Over the past few weeks, we ran manual codebase scans for 10 early-stage startups. All voluntarily. All anonymized below. The deal was simple: connect your repo, our scanner runs in an isolated sandbox, you get a findings report. We never see your code. No sales pitch attached.
We were not looking for everything. We were looking for the things that actually blow up in production. The things a fast-moving team with AI-assisted PRs would miss because the reviewer was tired, or because the reviewer was also the author, or because there was no reviewer at all.
Here is what we found.
By the numbers
9/10
codebases had at least one high-severity finding
6/10
had a secret that had already touched a production branch
8/10
had a dependency with a known critical CVE
7/10
had at least one migration that could not be cleanly rolled back
Finding 01: Leaked secrets in production branches
Six out of ten. That is the number that surprised us most. These were not secrets buried in an old feature branch. They were in main. A few were in commit history that had been squash-merged and forgotten. One was a live Stripe secret key that had been rotated but not removed from the repo.
The pattern we see most often: a developer hardcodes a key locally to test something quickly, then that file gets staged, committed, and pushed in a batch commit at 11pm. The PR looks fine. Nobody checks the diff on config files carefully.
# what we actually found, paraphrased
STRIPE_SECRET_KEY=sk_live_4xR9...redacted # committed 47 days ago
AWS_ACCESS_KEY_ID=AKIA...redacted # committed 61 days ago
DATABASE_URL=postgres://admin:p4ss...redacted # still in HEADNone of these would have been caught by a standard linter. They were caught by a scan that was specifically looking for them.
Finding 02: Vulnerable dependencies nobody noticed
Eight out of ten codebases had at least one dependency flagged with a critical CVE. The average time since the vulnerability was published: 94 days. The average number of PRs merged into the codebase in that window: 38.
The dependency that came up most often was a JSON parsing library used as a transitive dependency three layers deep. Nobody installed it directly. It showed up because something else pulled it in. It had a known prototype pollution vulnerability. It was easy to miss and easy to fix once you knew it was there.
The problem is not that teams are careless. The problem is that dependency trees are opaque and most review workflows do not have a dedicated step for checking what changed below the surface.
Finding 03: Schema drift and migration risk
Seven out of ten had at least one migration that we flagged as non-reversible without data loss. Three of those had already been applied to a staging database that shared the same schema as production.

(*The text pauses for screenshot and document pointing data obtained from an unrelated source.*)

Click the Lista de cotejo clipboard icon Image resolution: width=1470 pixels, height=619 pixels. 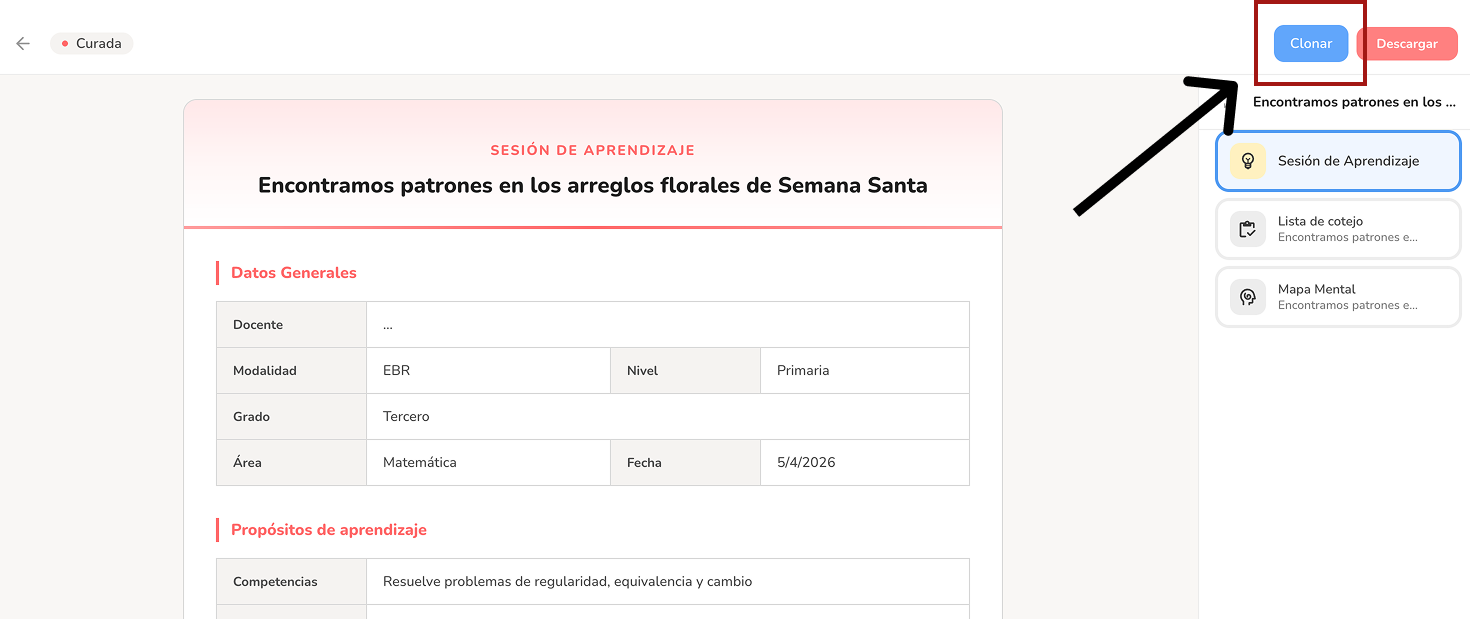(x=1248, y=229)
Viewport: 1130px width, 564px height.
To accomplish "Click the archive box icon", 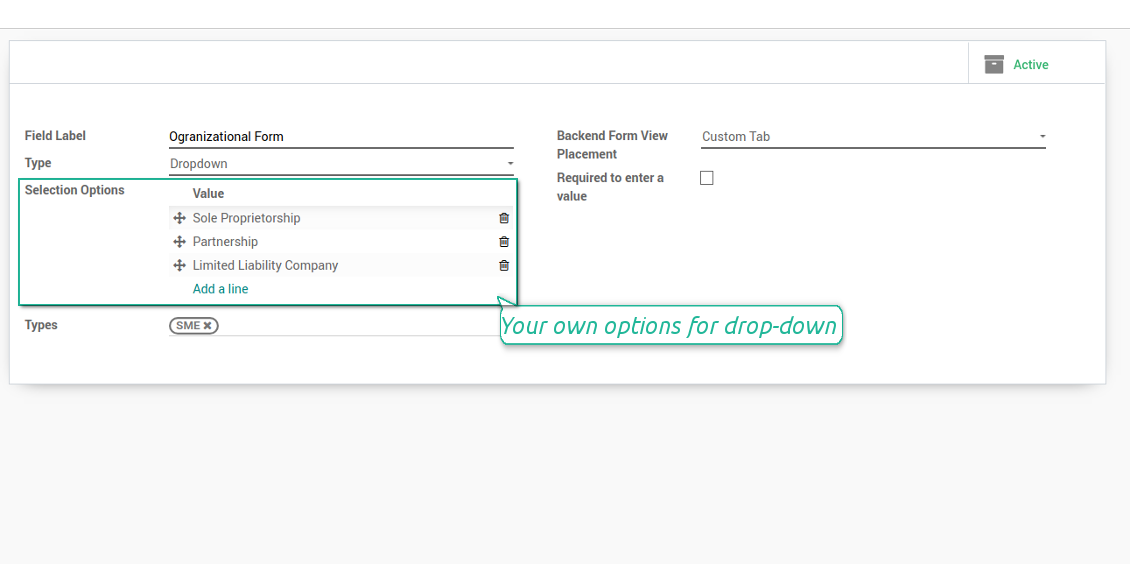I will (993, 64).
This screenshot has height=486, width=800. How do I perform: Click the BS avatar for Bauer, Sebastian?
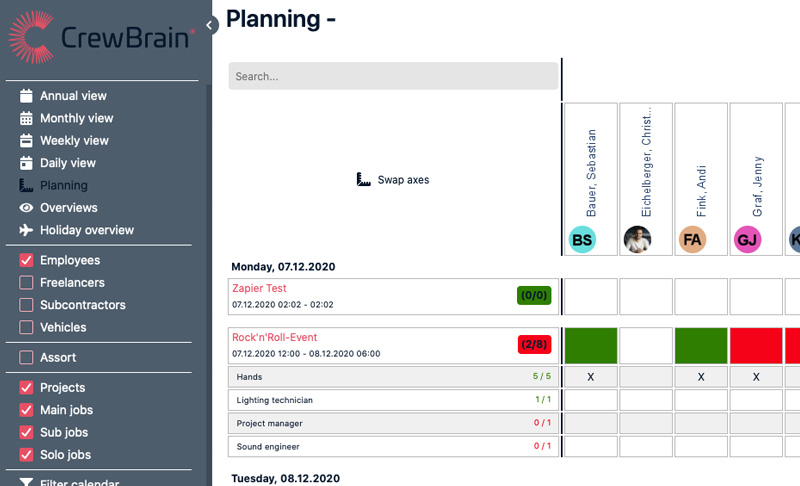582,240
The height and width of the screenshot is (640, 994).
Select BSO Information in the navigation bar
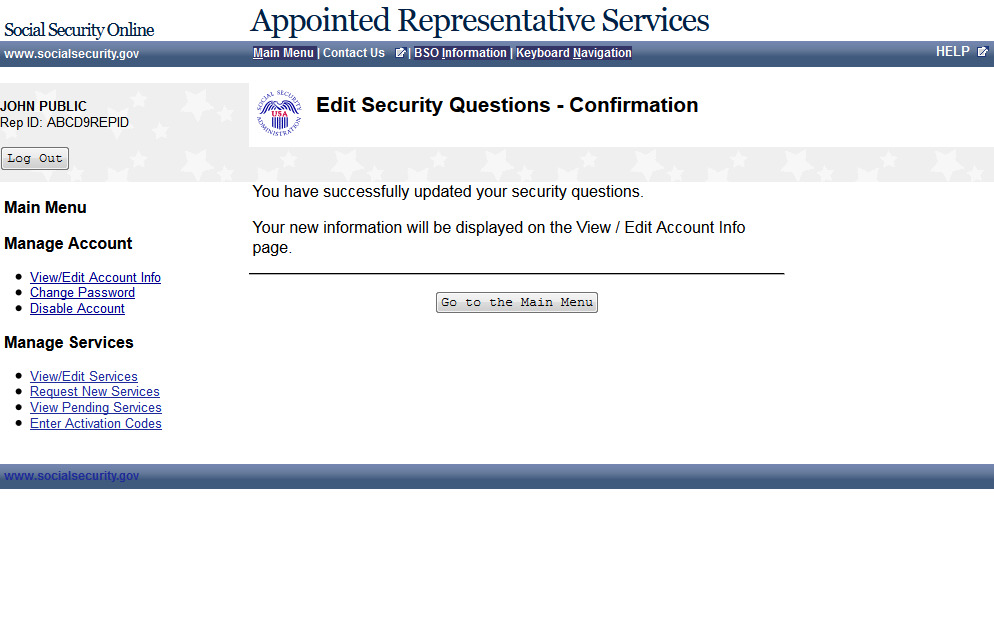click(460, 53)
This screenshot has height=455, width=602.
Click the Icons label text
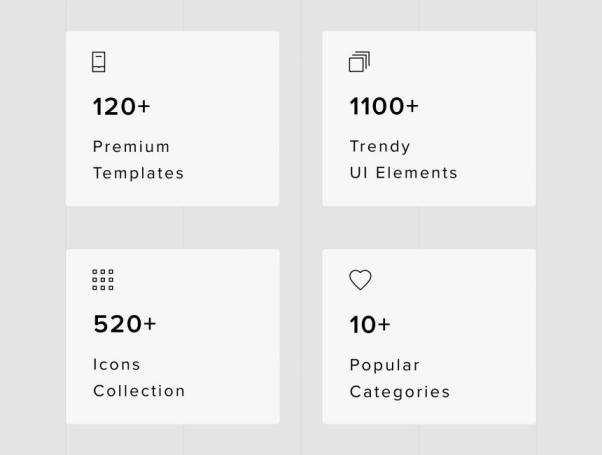pos(117,365)
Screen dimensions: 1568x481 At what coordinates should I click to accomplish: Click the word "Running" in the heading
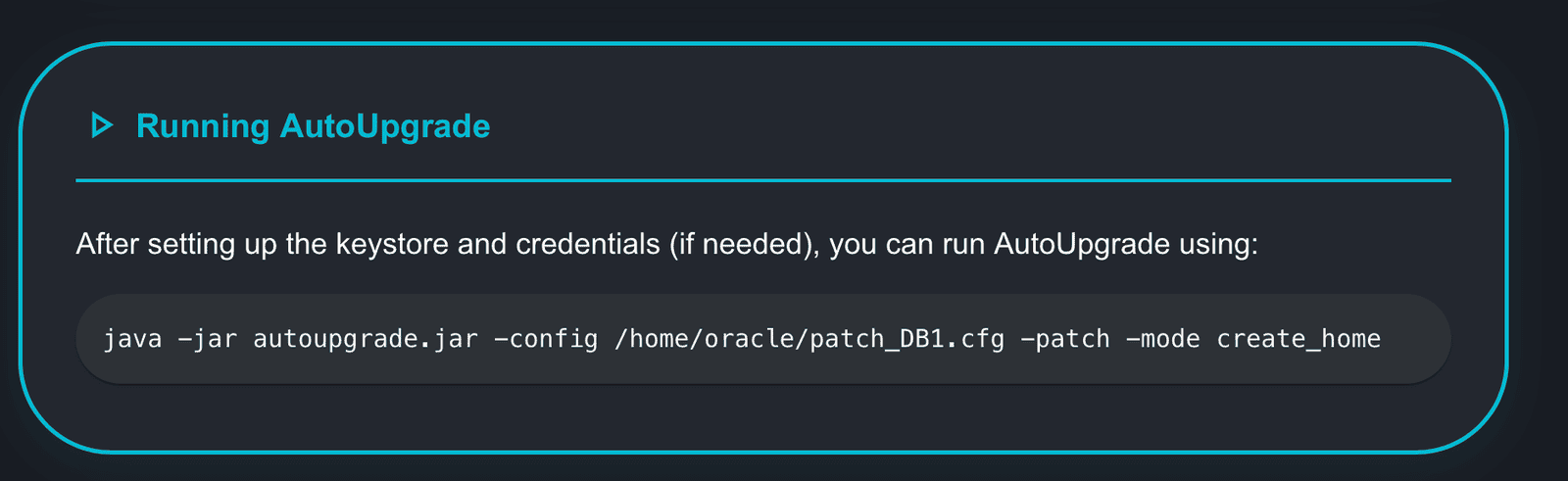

Schema drift is the category where we see the clearest gap between what teams think is safe and what actually is. Most teams that write careful application code write fast migrations. The migration is an afterthought. It ships in the same PR as the feature.
“The migration ran fine in staging. It would have failed against 180,000 rows. The rollback would not have been clean.”
Finding 04: Unsafe merges from AI-generated code
This one was harder to quantify, so we are being careful with the number. In five out of ten codebases, we found code patterns consistent with AI generation that had been merged without substantive review. Not because the teams were sloppy. Because the code looked fine on the surface and the PR was small.
What we actually flagged in this category: logic that handled the happy path correctly but had no error boundary for an obvious edge case. Input validation that was present in the UI layer but absent in the API route. Auth checks that existed on the route but not on a background job that hit the same data.
This is the blast radius problem. A single unsafe merge is not usually catastrophic on its own. It is catastrophic when it is in a path that touches billing, user data, or access control.
What this tells us

These are not bad engineering teams. Most of them are moving fast with small crews, using AI tooling to ship faster, which is rational. The problem is that the generation tools and the review layer are not independent. The same model that wrote the code is, at best, being asked to review a diff of the code. That is not a review. That is a spell-check.
What these codebases needed was not more suggestions. They needed something to block the merge until the finding was resolved. That is what we are building.
We are opening early beta scans. Free.
We are running free codebase scans for early-stage startups right now. The scan is now fully automated. Connect your repo, the pipeline runs, you get a report. No queue. No batch. No waiting on us to find time in our day.
Fully blackboxed. We never touch your code.
The scan runs inside an isolated, ephemeral sandbox. Your code is never transmitted to us, stored on our infrastructure, or accessible to anyone on the autter team. The scanner executes, produces findings, and the environment is destroyed. What you get is a report. Not a relationship where someone at a startup has read your codebase.
This is not a footnote. For most of the teams we spoke to, it was the deciding factor.
No sales call required. No commitment after. If you want to talk through the findings, there is a link below to book 30 minutes. If you just want the report, that works too.
Get your free scan

P.S. Tanvi reviewed this post before it went out and said the stat on AI-generated code was "too soft and needs a harder number." She is right. We are working on that. For now, five out of ten is what we can stand behind without overfitting to a pattern. We will publish the harder number when we have it.